### Task details
Filter the data below, keeping only lines that contain "badge".

### Data section

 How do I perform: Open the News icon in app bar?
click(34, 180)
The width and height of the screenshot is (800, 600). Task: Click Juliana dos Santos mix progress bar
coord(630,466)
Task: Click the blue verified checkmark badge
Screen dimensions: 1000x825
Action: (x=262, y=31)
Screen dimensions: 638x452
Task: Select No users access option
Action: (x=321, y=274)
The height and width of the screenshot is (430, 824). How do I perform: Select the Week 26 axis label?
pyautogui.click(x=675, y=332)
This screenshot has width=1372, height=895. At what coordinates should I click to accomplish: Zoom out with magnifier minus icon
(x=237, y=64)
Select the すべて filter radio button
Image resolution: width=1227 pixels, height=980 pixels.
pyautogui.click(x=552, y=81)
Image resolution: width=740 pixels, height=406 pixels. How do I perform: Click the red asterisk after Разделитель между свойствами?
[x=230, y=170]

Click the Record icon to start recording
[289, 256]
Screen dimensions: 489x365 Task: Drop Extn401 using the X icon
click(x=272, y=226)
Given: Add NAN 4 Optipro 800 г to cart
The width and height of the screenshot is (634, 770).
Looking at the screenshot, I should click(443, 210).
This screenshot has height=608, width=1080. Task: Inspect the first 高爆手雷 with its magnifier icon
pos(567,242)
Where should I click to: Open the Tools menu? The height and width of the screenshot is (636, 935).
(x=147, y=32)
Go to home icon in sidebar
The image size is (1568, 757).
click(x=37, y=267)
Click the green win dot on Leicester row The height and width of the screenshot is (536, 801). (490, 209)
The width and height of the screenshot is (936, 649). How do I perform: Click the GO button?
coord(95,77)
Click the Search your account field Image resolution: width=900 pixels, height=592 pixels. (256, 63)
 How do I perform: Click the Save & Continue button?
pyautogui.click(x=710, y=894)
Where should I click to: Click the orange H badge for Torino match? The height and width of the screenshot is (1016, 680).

### Exercise output
Task: Click the blue verified checkmark badge
Where should I click to: Click the orange H badge for Torino match? The height and width of the screenshot is (1016, 680).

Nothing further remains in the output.